Floating wind farms are seen as key to helping the world reach its goal of net zero, and thanks to a competition backed by the Scottish Government, the technology is closer to prime time than ever before.
The Floating Wind Technology Acceleration Competition saw a range of projects compete for funding from the Scottish Government, with eight projects eventually being successful. Those winning innovations include novel methods of monitoring and reducing mooring line loads and a new modular lifting solution for offshore component exchange.
Each winning project received a share of the £1 million fund along with industry guidance to undertake a range of activities, from desktop studies to offshore demonstration.
Over the past 12 months, the funding has enabled the innovators to accelerate the development of their designs and, in some cases, manufacture and test prototype products. One technology is now a commercially available product, whilst others have secured additional funding for larger scale testing or are actively pursuing opportunities for commercial scale demonstration.
The Floating Wind Technology Acceleration Competition (FLW TAC) was designed and run by the Carbon Trust’s Floating Wind Joint Industry Project (Floating Wind JIP), the collaborative floating wind research and development initiative between the Carbon Trust and 15 leading international offshore wind developers. The competition was designed to find innovations with the potential to address four key industry challenge areas that need to be overcome to commercialise floating wind. These priority areas, which were identified in Phase 1 of the Floating Wind JIP, are: monitoring and inspection, mooring systems, heavy lift maintenance and tow to port maintenance.
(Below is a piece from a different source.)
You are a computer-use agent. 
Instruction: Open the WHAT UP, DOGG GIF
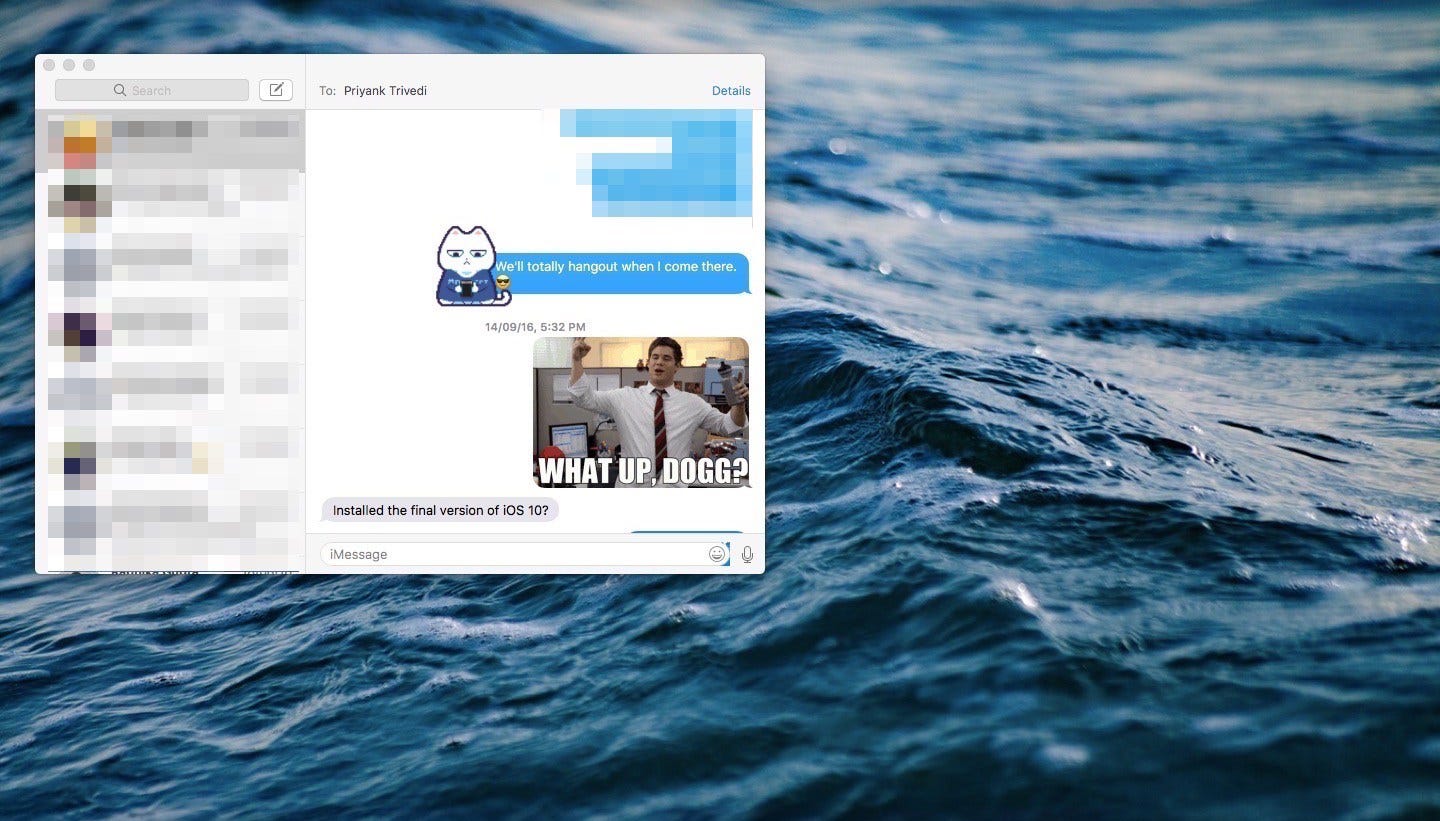click(642, 411)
Home to the world’s first floating wind farm (Hywind Scotland), Scotland is already a leading market for floating offshore wind and will continue to be an important region for both demonstration and commercial scale projects.
The FLW TAC innovation projects have the potential to reduce the cost of building and operating these farms. Once commercialised, the manufacturing of several of the technologies could be supported by Scotland’s supply chain. This will help to increase local content of Scottish offshore wind projects and support local businesses to diversify into low carbon markets, in line with the recent recommendations of the Just Transition Commission.
Floating wind farms have received significant backing from the UK Government, while the International Energy Agency has said that floating turbines could provide enough electricity to power the US, Europe and Japan.
Michael Matheson, cabinet zero for Net Zero and Energy, said, “Scotland has some of the best wind resources in the world, which will support our transition to becoming a net-zero economy by 2045. We have an ambitious target to generate up to 11 GW through offshore wind by 2030 – enough to power the equivalent more than 8 million homes – and floating offshore wind technology will play an important role in achieving this.
“Overcoming technological challenges to commercial scale deployment of the floating wind sector will be vital to ensure its continuing growth, which is why I am delighted that the Scottish Government could work alongside the Carbon Trust to support the Floating Wind Technology Acceleration Competition. The eight projects that have been developed over the past year demonstrate how technological innovation will support Scotland’s energy transition. I wish each project continued success and hope the competition inspires further innovative solutions to be developed to support our just transition to net-zero.”
Jan Matthiesen, director, Offshore Wind, the Carbon Trust added, “Floating wind has the potential to make a significant contribution to decarbonisation efforts around the world. The acceleration of technologies to overcome identified challenges is crucial to scaling up capacity cost effectively. It has been exciting to see the progress these technologies and companies have made over the last year, and we look forward to seeing them reach their full potential.”